25 November 2012

Batik, Batik!

Cheryl and I arrived in Bali on Thursday afternoon around 3pm. By the time we got outside to our driver--at 10 minutes before 5pm--we were drained: we stood in line-after-line showing IDs and passports, paying airport taxes ($40), all while wondering how to quickly calculate Singapore dollars to rupiahs in our heads. (I admit this was mainly me, as I don't do quick calculations very well and Cheryl is kind of a math whiz-kid:  lucky me!!)

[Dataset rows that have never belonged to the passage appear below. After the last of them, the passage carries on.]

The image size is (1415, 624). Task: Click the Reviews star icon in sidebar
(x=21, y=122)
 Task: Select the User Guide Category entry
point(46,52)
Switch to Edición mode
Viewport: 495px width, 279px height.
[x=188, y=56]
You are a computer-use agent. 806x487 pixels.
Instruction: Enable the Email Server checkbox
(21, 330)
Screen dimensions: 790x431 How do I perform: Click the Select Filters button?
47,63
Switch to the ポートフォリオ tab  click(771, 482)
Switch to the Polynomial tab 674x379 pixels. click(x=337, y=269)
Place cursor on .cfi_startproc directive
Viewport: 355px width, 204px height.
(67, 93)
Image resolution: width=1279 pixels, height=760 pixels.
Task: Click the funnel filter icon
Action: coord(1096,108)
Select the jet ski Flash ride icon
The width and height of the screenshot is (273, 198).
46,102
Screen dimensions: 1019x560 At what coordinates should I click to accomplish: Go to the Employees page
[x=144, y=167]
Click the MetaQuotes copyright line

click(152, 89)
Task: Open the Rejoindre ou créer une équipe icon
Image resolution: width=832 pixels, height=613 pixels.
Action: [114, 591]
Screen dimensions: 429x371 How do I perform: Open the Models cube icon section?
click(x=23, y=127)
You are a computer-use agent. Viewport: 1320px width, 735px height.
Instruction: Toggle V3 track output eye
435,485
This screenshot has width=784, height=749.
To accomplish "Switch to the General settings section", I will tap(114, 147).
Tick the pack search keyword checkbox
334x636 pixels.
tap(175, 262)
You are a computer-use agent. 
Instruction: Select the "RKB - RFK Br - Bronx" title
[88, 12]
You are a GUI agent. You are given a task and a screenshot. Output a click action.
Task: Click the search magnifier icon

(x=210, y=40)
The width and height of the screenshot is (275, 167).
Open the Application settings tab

This was a short trip. For some reason this didn't dawn on me until I was packing in the early a-m, on the morning of my flight. I was only going to truly be in Bali for 2 days. It wasn't going to be like when I was in the Philippines--I was there for nearly 8 days. My pack felt light, which was good. But, whoa- expensive . . . To be doing this trip right before leaving for the holidays in the US was a bit taxing on my nerves and my bank account. As a result, I was being a bit of a curmudgeon.

But never one to be down for long, I decided to go forth and have fun. Short trip or not, this was the experience of a lifetime!

When we got to our hotel, Cheryl and I sat down in the restaurant to eat and then we decided that we would start off our weekend by getting our complimentary massage. (I had forgotten about all of the things I would be getting for free for purchasing a Groupon for this trip. I never thought I would become a Groupon-using person, but suddenly I was happy for making the purchase:  breakfast, transportation, and a massage. Nice!)

After our massage, we met up with Dhivya for a mid-evening snack. It was so nice to be somewhere where I could actually afford a couple of glasses of wine.

The next morning Cheryl and I had to be up early to take our batik class.

The driver picked us up at our hotel in Kuta at 830am. We were taking our class in Ubud, which was about an hour and a half away. (Next time, this is where I plan to stay--Kuta was way too crowded and not very laid back.)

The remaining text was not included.